The Air Force and the Army currently spend about $1 billion and $10 billion per year respectively in developing a corrosion protection strategy. Most of this corrosion protection strategy is based on the use of barrier coatings and paints that contain chromates. Chromate corrosion protection technologies will be replaced only when environmentally friendly corrosion protection technologies achieve acceptable levels of performance. Currently, chromate-free conversion coatings do not match the level of corrosion protection provided by chromate conversion coatings. To a large extent, coating formulators do not know what attributes of chromate coatings result in their superior performance.

This project attempts to acquire a fundamental understanding of the chemical and physical processes and mechanisms of corrosion protection provided by chromate-based coatings applied to metal surfaces. A specific focus will be placed on corrosion protection of aluminum alloys.

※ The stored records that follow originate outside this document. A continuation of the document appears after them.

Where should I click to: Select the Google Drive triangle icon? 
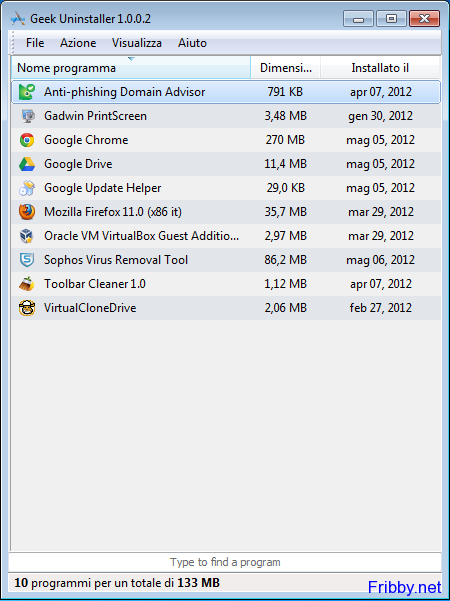coord(27,164)
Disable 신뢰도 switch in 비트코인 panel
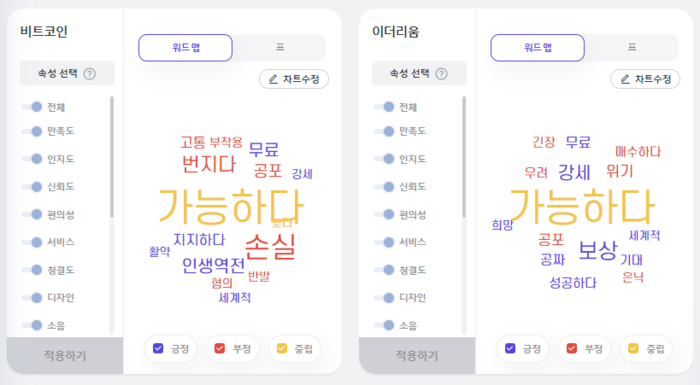This screenshot has height=385, width=700. click(32, 187)
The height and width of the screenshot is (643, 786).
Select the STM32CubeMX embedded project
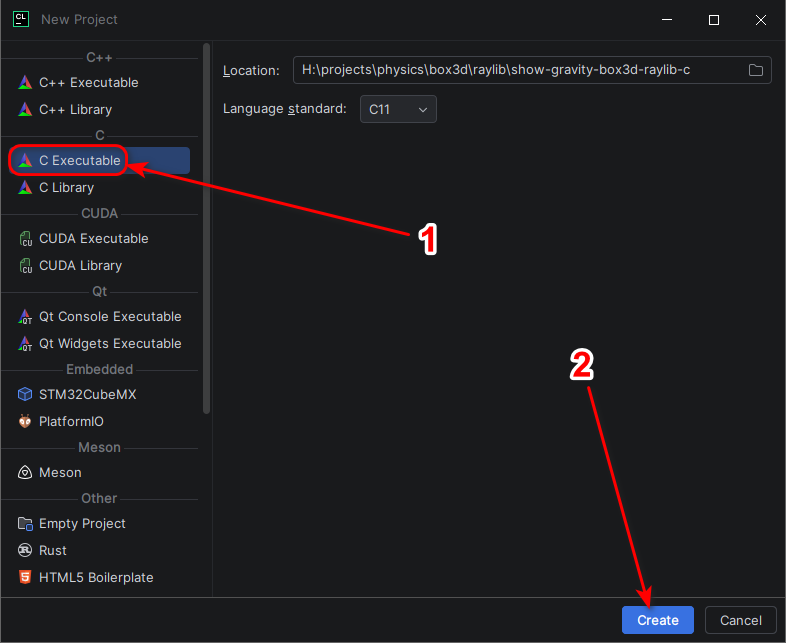tap(99, 394)
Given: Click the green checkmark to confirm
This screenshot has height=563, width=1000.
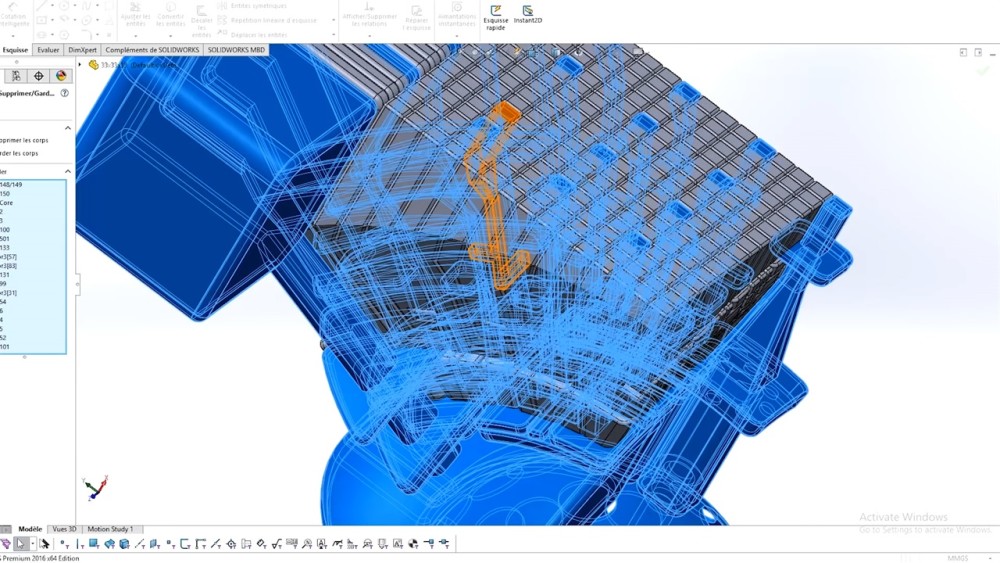Looking at the screenshot, I should (983, 71).
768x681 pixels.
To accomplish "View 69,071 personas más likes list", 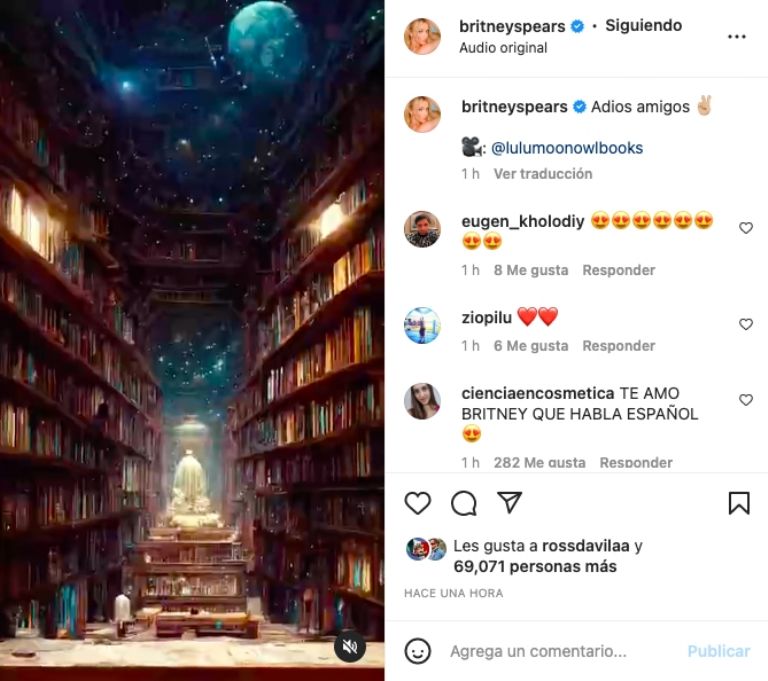I will [x=535, y=567].
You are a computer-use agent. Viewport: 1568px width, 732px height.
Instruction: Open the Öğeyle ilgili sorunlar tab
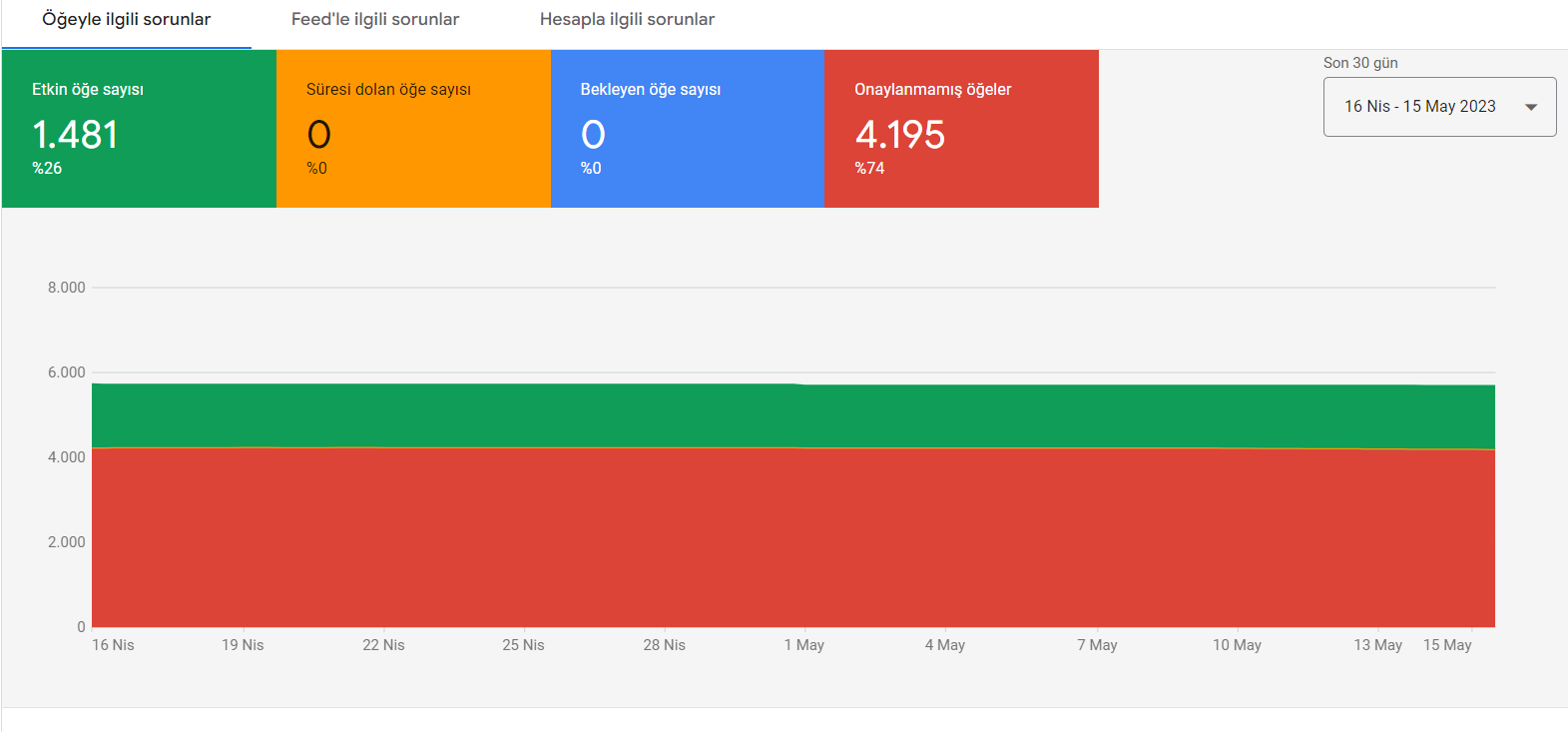pos(127,19)
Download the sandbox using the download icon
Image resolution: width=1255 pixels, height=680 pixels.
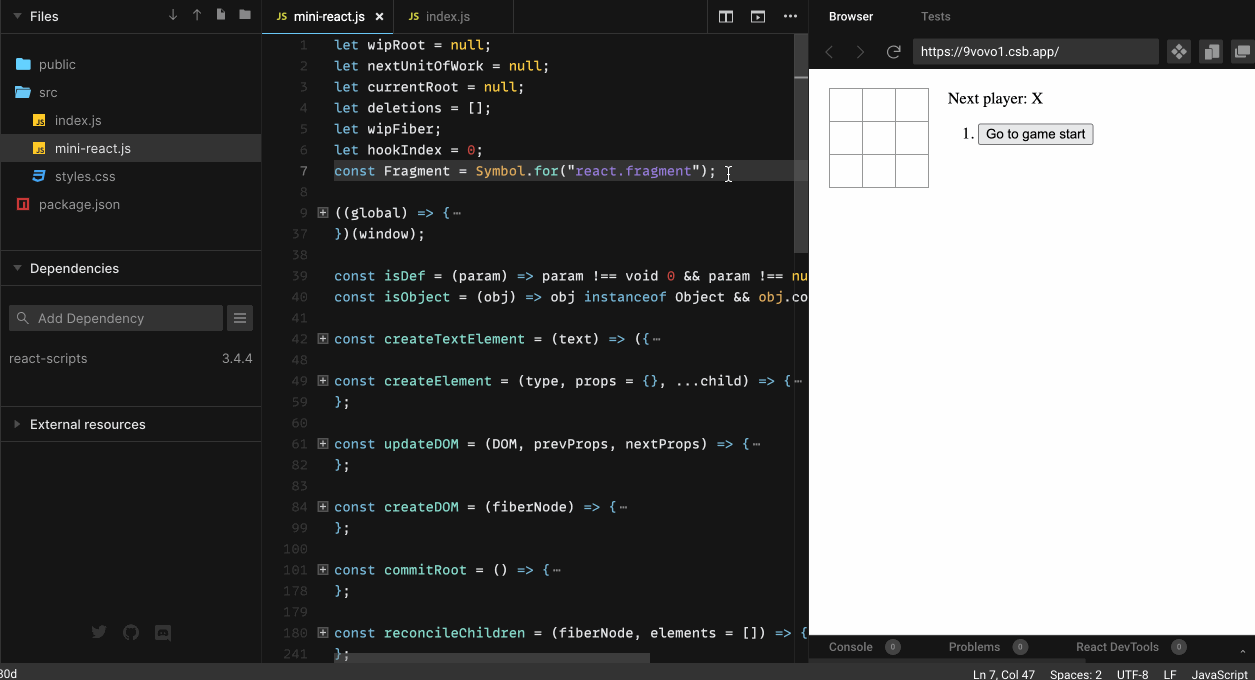[x=172, y=15]
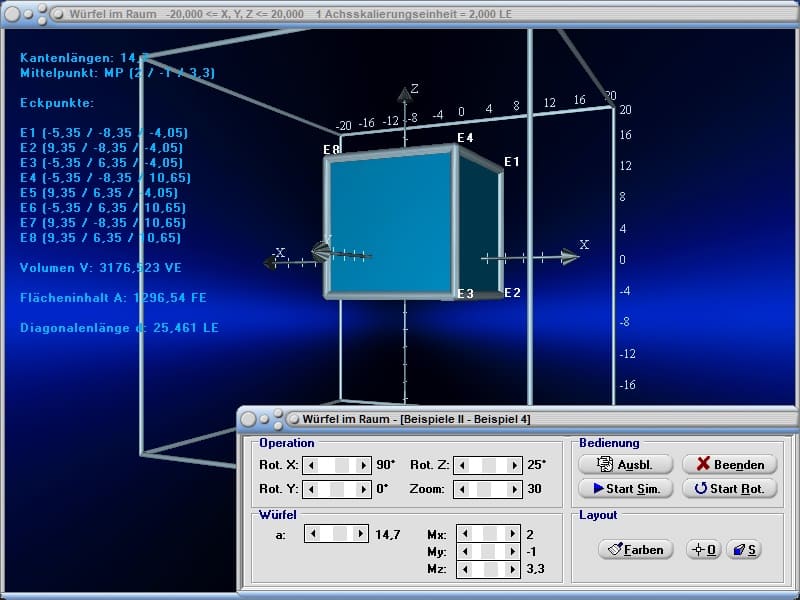The height and width of the screenshot is (600, 800).
Task: Decrease Rot. Y using left arrow
Action: pyautogui.click(x=310, y=489)
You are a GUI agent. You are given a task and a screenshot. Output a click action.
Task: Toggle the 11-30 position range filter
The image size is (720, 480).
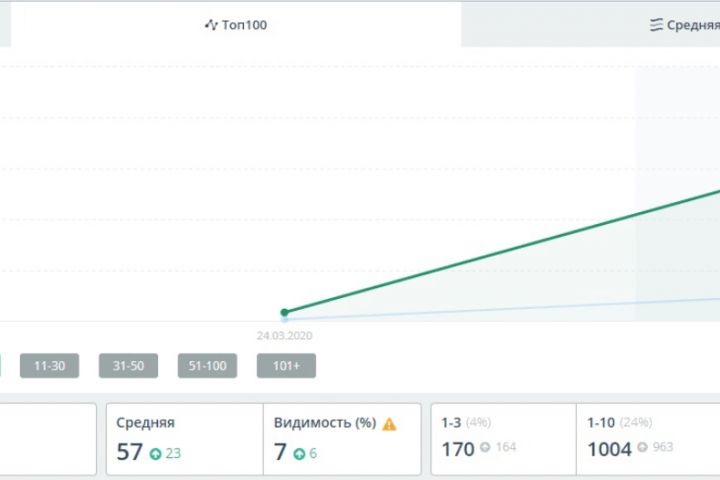[50, 366]
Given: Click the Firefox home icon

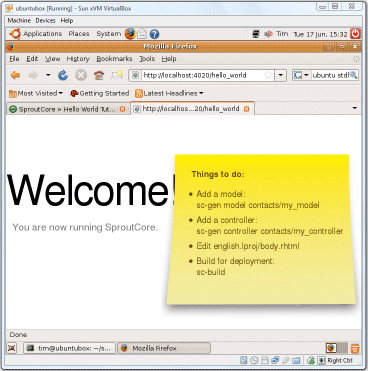Looking at the screenshot, I should pyautogui.click(x=99, y=75).
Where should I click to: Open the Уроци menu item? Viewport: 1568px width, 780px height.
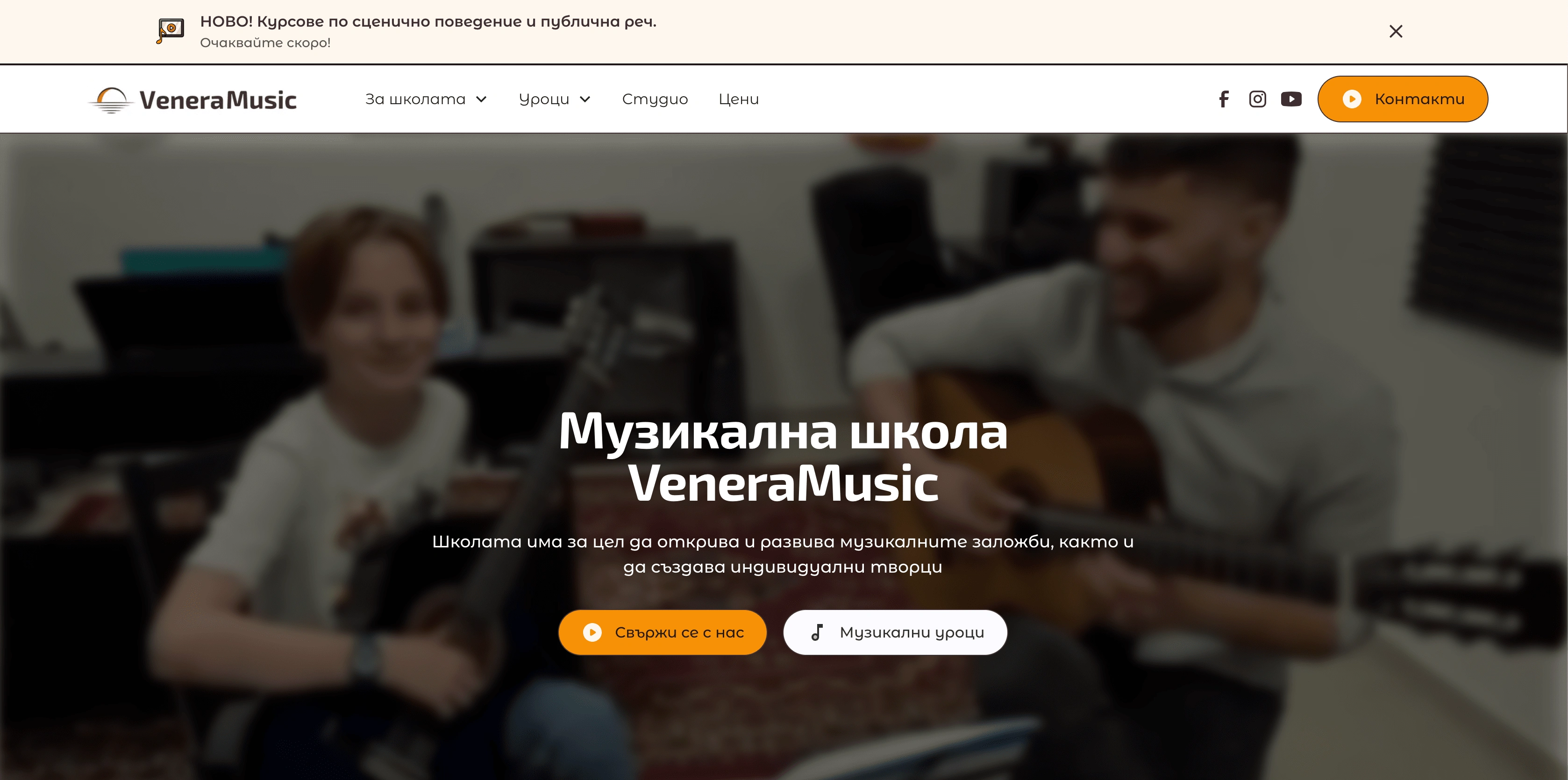coord(555,99)
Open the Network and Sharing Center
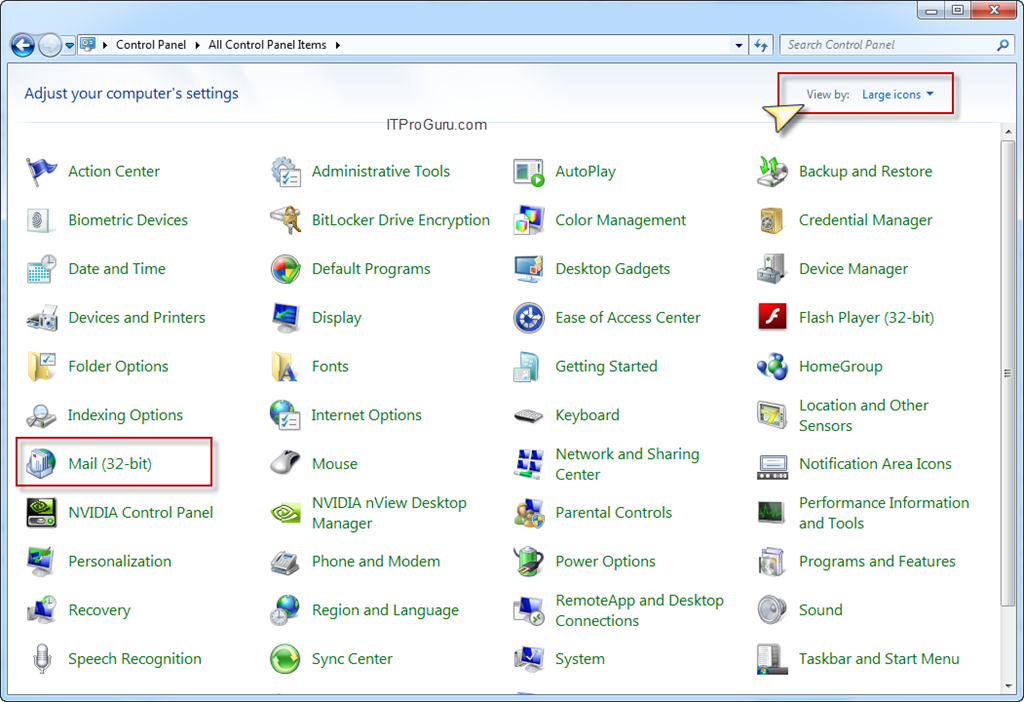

This program comprises a multi-year fundamental research effort. The first research activity will focus on the role of microstructural heterogeneity in the alloy substrate on chromate conversion coating formation and breakdown. The second research activity will study the relationship between coating structure and chemistry and coating properties and performance. This relationship will be evaluated for non-ideal conditions to which the coatings may be subjected. These conditions include advanced age, exposure to conditions that subsequently impair coating corrosion resistance mechanisms, and less than ideal application methods. The third research activity will focus on the development of rapid, quantitative, and predictive tests to measure corrosion protection.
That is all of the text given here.